Stop defaulting to MSE. Squared error is the loss function equivalent of selecting "default" on every dropdown menu. For financial time series where the conditional mean is degenerate, MSE guarantees that more model capacity produces worse predictions. Choose a loss function that aligns with what you actually care about: direction, quantiles, tail risk.
Match expressivity to signal. If your data has strong conditional structure (weather, electricity demand, traffic), use expressive models. If the conditional mean is approximately flat (financial returns at most horizons), use the simplest model that captures what's there. A one-parameter linear model beat PatchTST 92% of the time. Respect that.
Audit where your transformers actually help. Volatility forecasting, cross-sectional ranking, regime detection, anomaly identification. These are domains where the conditional structure is non-trivial. Focus model complexity where it has mathematical justification to improve things.
Demand proof, not demos. When a vendor shows a transformer-based financial prediction system, ask one question: what is the conditional mean of your target variable? If they can't answer, they haven't read the math.
The Bigger Picture
I wrote about the structural limits of AI in finance two weeks ago. Reflexivity, confidence-failure paradox, governance gaps. The forecast collapse proof adds a fourth limit that sits underneath all of them. Before reflexivity degrades patterns, before confidence misleads, the model is already converging to trivial predictions because MSE plus a degenerate conditional mean equals flatness.
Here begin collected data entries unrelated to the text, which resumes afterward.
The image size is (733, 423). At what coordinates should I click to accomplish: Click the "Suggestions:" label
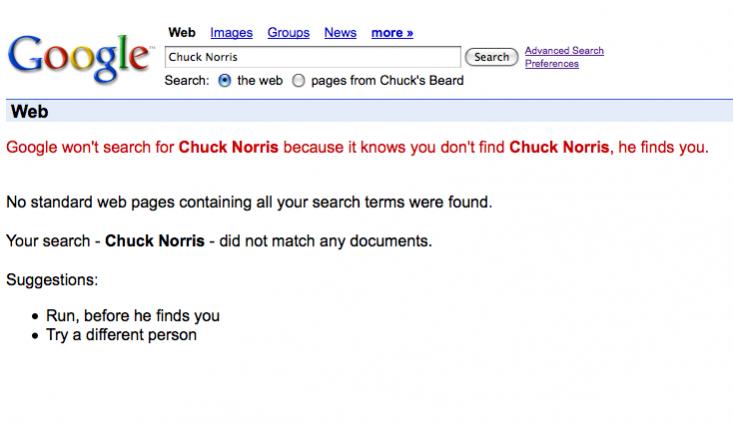point(52,280)
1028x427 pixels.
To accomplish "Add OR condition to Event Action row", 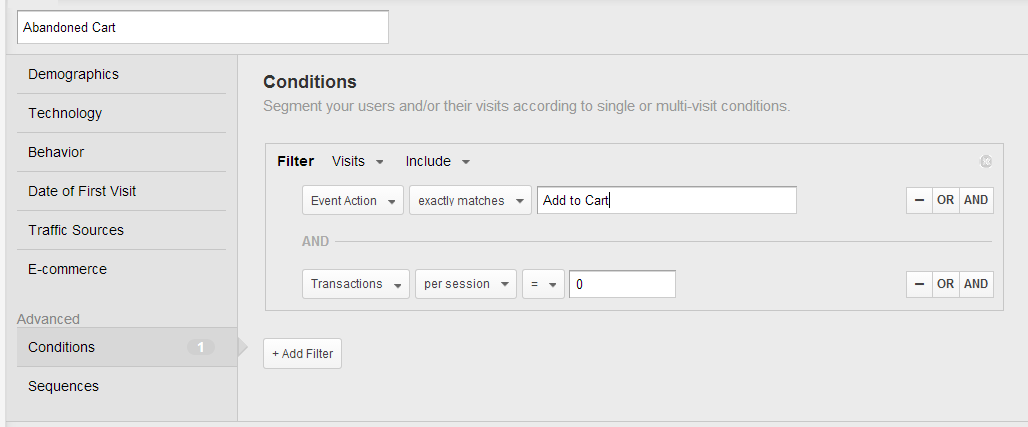I will coord(945,201).
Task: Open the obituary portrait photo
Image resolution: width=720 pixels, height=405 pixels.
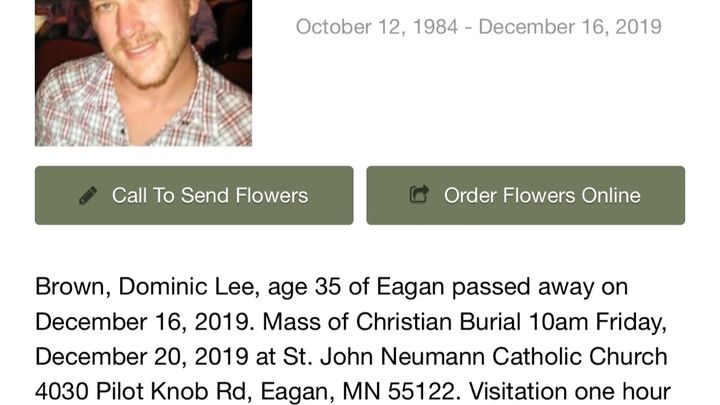Action: click(x=143, y=72)
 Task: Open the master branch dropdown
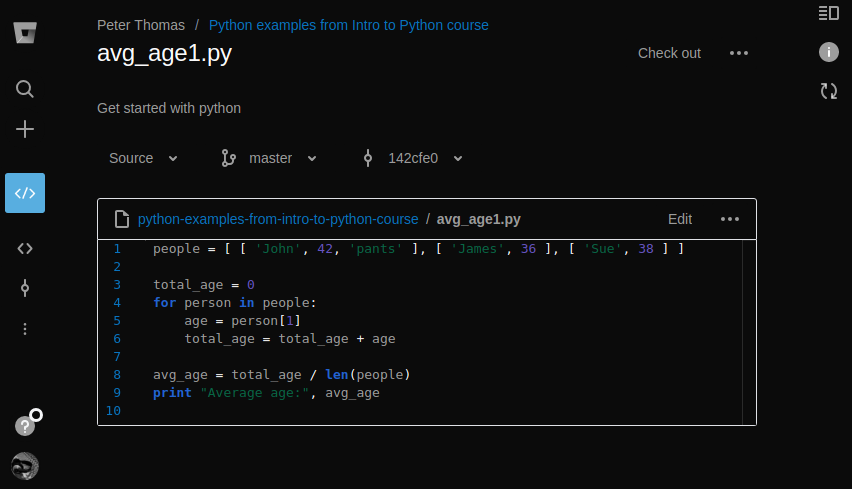coord(268,158)
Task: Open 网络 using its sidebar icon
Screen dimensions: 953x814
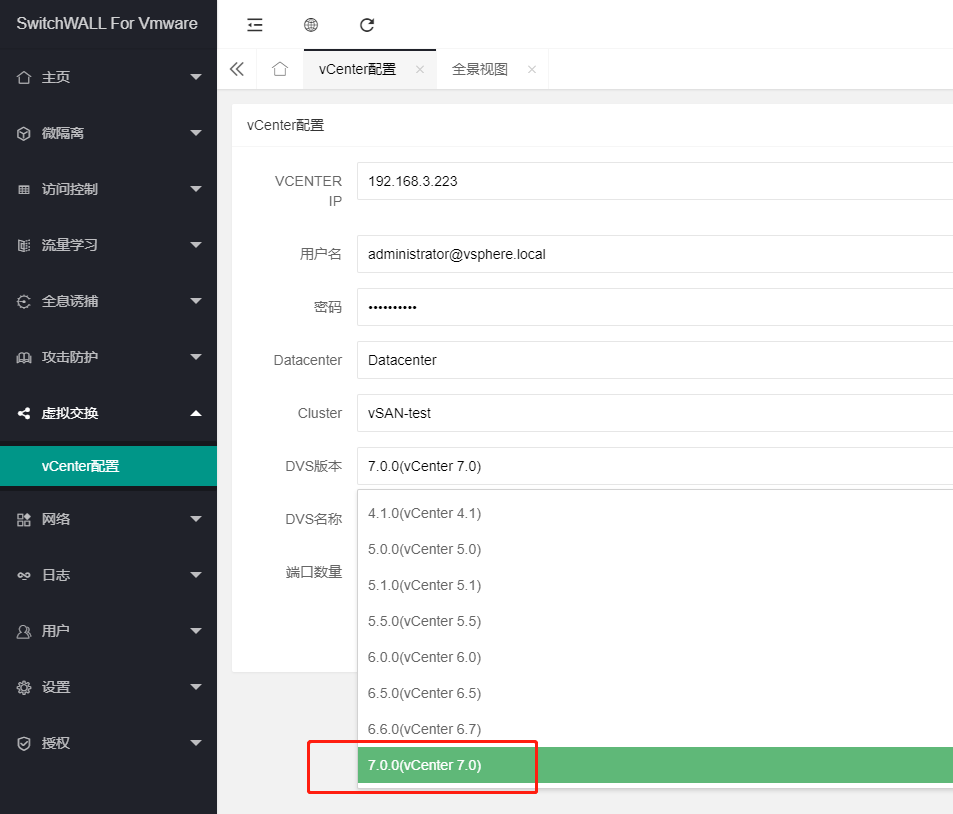Action: 24,519
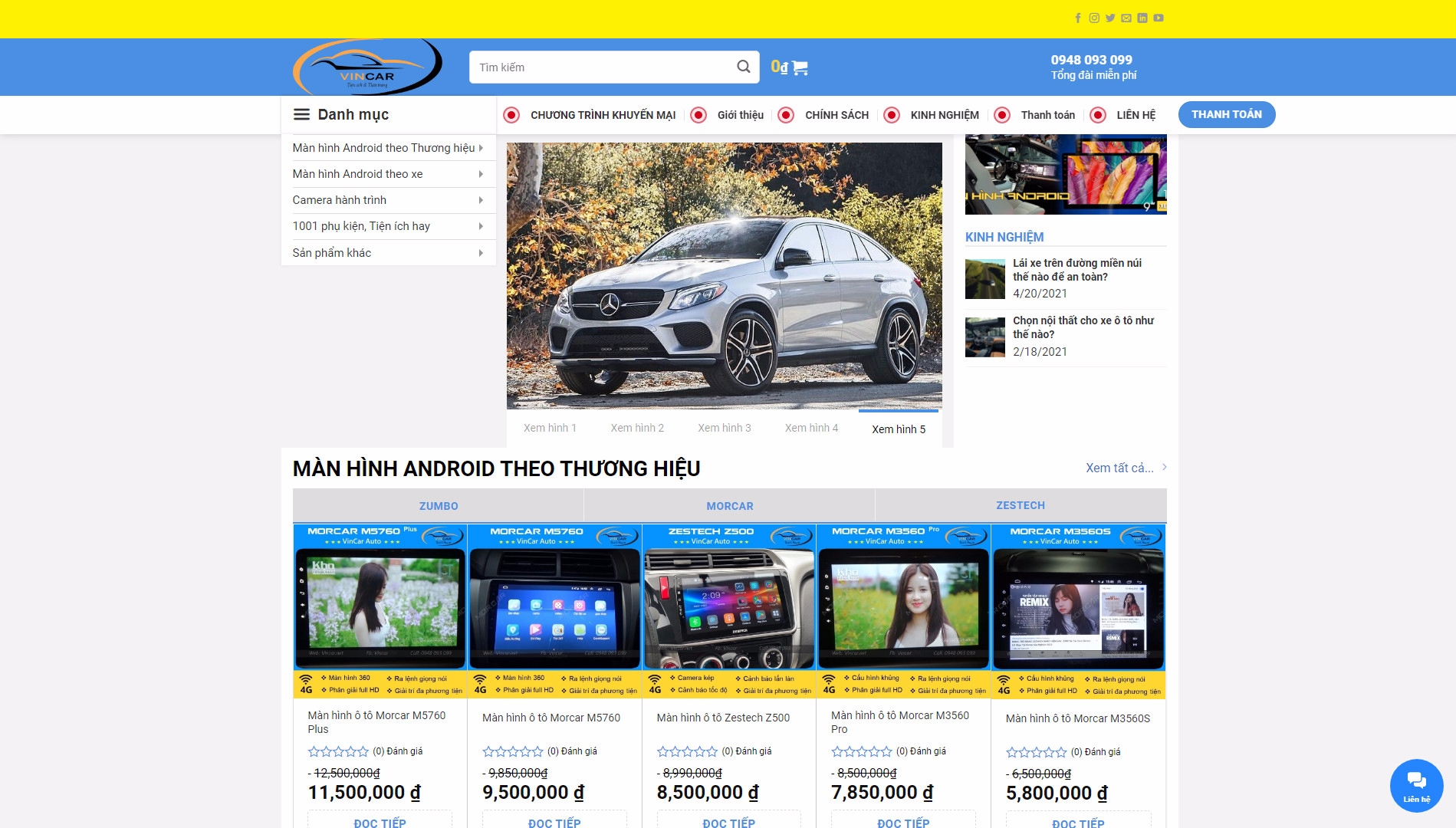The image size is (1456, 828).
Task: Expand the Camera hành trình category
Action: (388, 200)
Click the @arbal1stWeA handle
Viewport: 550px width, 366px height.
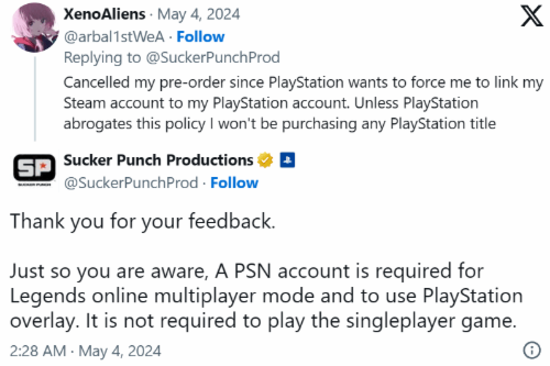point(114,37)
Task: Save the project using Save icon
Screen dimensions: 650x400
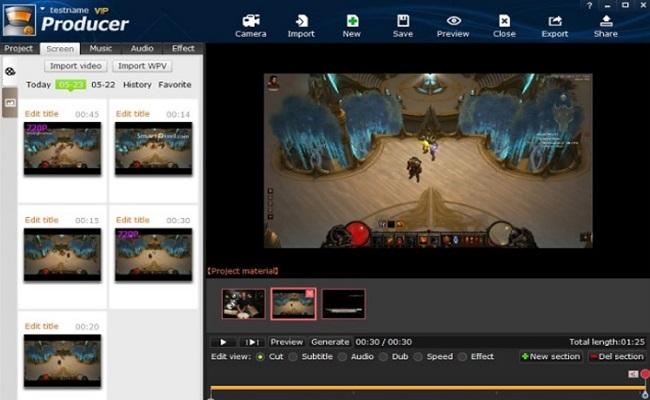Action: [402, 21]
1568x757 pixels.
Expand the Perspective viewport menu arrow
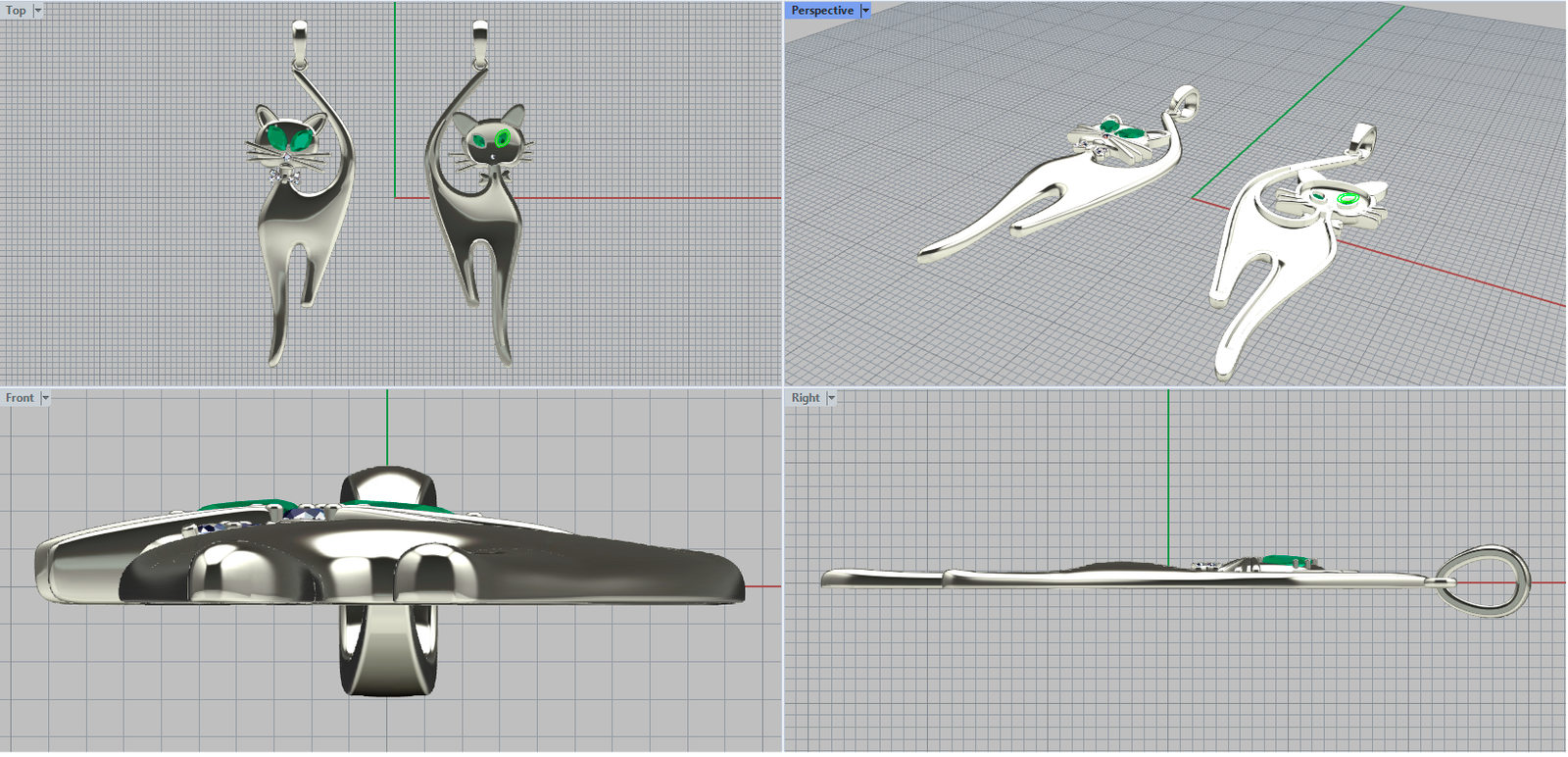coord(865,11)
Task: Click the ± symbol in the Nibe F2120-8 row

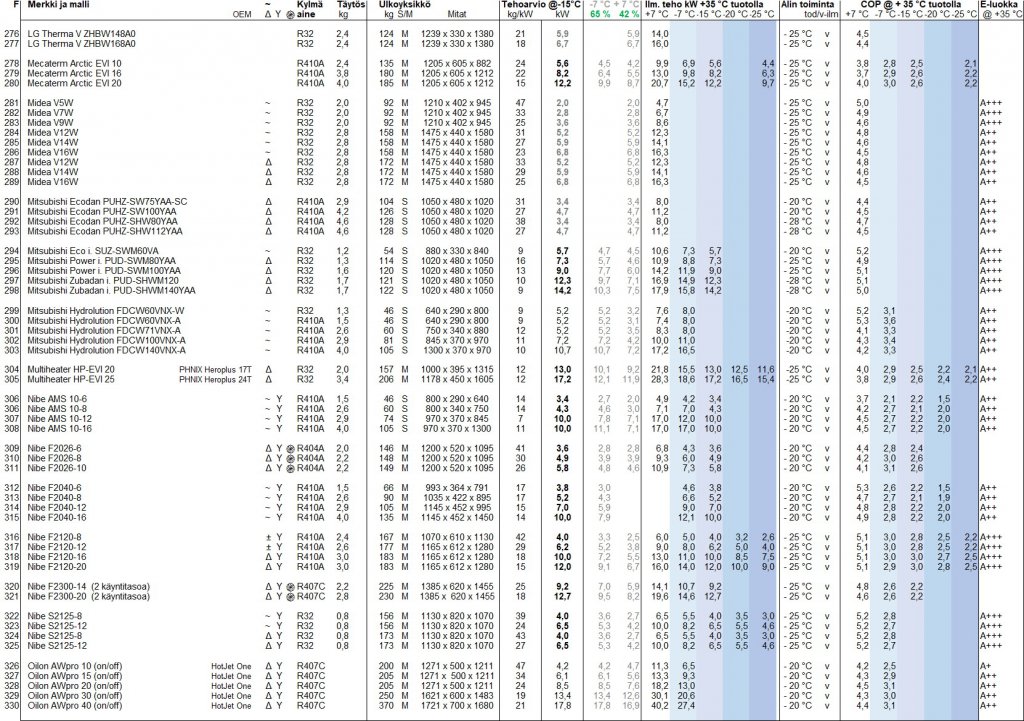Action: (x=267, y=536)
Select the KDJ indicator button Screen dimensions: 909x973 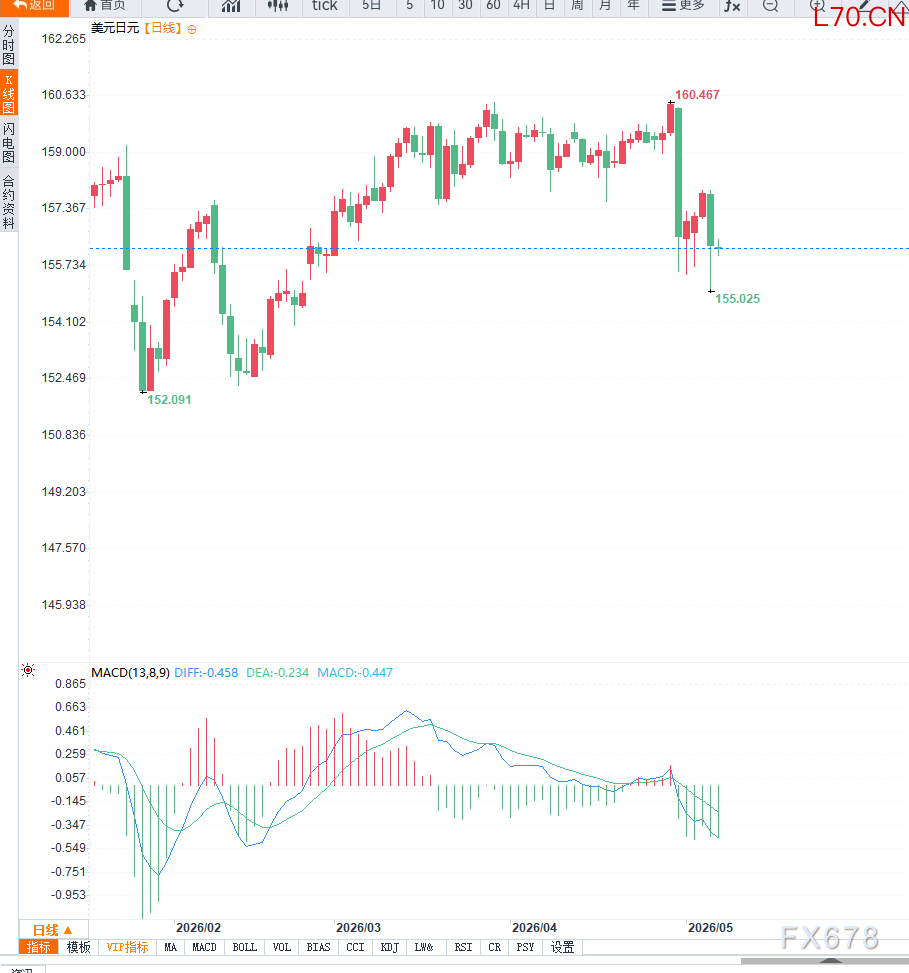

The macro view: AI in finance fails at the systems level because markets are reflexive, models are overconfident, and governance hasn't caught up. The micro view: AI in finance fails at the model level because the standard loss function is mathematically mismatched to the domain.
Together, they form a complete argument. And the micro view is, in some ways, more damning. You can fix governance. You can hedge against reflexivity. You cannot argue with a proof.
Thirteen years of building models, and the metric I used in every one of them has a formal proof showing it makes predictions worse when models get powerful enough to fully optimize it. That's not a reason to stop building. It's a reason to stop building on autopilot.